Nature Loss: The Hidden Economic Risk Threatening Growth in Asia and the Pacific

March 25, 2026
Photograph of sunset over a city skyline with tall skyscrapers, seen from a lush green park.

Asia and the Pacific’s critical economic infrastructure, nature itself, is slipping into terminal decline. And the cost of inaction is only rising. To ensure a robust response from policy makers and business leaders alike, we must redefine how we think and talk about nature and treat it for what it is: the planet’s most valuable asset class, the very foundation of  economic resilience and competitiveness.

Despite growing acknowledgment of nature’s power to address an array of sustainable development challenges, we are burning through our natural capital at an alarming rate. According to the new report by the Intergovernmental Science-Policy Platform on Biodiversity and Ecosystem Services (IPBES), natural capital has fallen by nearly 40% worldwide. The report, Assessment on Business and Biodiversity, published in February notes that, “This situation creates pervasive systemic risk affecting the stability of the financial system and the global economy.”

Nowhere are these pressures accelerating faster than across Asia and the Pacific. Regionally, there has been a 60% decline of wildlife populations since 1970, and a quarter of its endemic species are currently at risk of extinction. Nearly 60% of the region’s grasslands are degraded, and 45% of Asia Pacific wetlands have been lost. 

These statistics are alarming both economists and environmentalists alike. According to the authors of the Asia Development Bank’s 2025 Climate Report: Unlocking Nature for Development, “when ecosystems degrade, economies face higher health and disaster costs, reduced productivity, shrinking fiscal revenues, and weakened debt sustainability.” The ADB’s Chief Economist has warned, “countries that fail to invest in nature are effectively divesting from their own competitiveness.”

···

> [BRIEF A]:
Translate this sentence from the article on nature loss into Spanish: "And the cost of inaction is only rising."
> [BRIEF B]:
Quote the article on nature loss, starting with "March 25, 2026" and going on through "foundation of  economic resilience and competitiveness.".
> [BRIEF C]:
According to the article on nature loss, why must we redefine how we think and talk about nature?
Rely only on the article on nature loss.

···

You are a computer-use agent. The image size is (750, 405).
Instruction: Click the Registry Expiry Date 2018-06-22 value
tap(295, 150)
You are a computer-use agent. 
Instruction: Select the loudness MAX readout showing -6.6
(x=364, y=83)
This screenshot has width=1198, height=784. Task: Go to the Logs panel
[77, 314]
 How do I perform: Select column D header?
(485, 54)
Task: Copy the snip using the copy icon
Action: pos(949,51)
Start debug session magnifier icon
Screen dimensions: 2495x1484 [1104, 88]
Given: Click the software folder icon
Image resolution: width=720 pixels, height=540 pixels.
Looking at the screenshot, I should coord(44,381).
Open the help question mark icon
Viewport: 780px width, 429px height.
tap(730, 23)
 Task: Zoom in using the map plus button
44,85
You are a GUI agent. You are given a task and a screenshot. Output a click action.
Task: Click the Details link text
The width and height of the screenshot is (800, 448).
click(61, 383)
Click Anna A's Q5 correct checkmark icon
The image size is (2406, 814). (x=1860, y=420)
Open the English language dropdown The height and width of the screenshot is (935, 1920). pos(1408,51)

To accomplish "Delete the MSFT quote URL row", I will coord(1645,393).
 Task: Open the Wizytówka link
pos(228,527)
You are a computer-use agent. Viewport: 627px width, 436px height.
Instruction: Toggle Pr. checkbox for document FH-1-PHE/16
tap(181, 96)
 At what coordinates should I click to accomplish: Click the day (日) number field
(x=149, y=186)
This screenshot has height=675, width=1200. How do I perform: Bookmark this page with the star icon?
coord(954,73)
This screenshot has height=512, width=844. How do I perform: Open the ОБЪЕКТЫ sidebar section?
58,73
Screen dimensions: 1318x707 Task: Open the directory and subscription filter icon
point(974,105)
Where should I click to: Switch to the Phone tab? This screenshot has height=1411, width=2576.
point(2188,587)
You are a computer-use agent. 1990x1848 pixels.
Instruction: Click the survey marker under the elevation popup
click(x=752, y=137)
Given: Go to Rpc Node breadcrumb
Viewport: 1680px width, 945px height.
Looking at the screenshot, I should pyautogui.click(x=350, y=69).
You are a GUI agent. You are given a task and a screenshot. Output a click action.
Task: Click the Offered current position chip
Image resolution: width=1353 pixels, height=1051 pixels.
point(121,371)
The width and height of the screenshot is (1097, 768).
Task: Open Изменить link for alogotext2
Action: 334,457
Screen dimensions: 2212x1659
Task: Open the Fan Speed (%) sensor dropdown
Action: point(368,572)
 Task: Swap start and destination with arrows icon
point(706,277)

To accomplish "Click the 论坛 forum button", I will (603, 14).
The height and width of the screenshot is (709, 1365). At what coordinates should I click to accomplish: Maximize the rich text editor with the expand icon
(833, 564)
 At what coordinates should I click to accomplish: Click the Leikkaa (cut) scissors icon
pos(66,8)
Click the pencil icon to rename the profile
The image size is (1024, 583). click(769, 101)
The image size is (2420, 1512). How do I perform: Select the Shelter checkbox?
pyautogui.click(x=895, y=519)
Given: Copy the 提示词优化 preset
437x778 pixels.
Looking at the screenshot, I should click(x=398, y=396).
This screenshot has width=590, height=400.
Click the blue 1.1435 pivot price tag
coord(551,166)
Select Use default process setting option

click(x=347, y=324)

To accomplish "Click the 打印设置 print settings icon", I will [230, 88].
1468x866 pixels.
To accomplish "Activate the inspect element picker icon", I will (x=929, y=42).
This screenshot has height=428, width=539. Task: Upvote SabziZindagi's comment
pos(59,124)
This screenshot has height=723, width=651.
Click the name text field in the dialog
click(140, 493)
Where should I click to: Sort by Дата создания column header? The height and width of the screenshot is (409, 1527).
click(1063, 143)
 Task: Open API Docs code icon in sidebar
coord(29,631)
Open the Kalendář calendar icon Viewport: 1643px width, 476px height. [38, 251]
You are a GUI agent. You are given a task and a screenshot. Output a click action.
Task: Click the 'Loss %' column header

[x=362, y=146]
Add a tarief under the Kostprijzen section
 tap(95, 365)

···

> [WORKED ANSWER A]:
Y el costo de la inacción no hace más que aumentar.

> [WORKED ANSWER B]:
March 25, 2026
Photograph of sunset over a city skyline with tall skyscrapers, seen from a lush green park.

Asia and the Pacific’s critical economic infrastructure, nature itself, is slipping into terminal decline. And the cost of inaction is only rising. To ensure a robust response from policy makers and business leaders alike, we must redefine how we think and talk about nature and treat it for what it is: the planet’s most valuable asset class, the very foundation of  economic resilience and competitiveness.

> [WORKED ANSWER C]:
We must do so to ensure a robust response from both policy makers and business leaders. The aim is to treat nature as what it is: the planet's most valuable asset class and the foundation of economic resilience and competitiveness.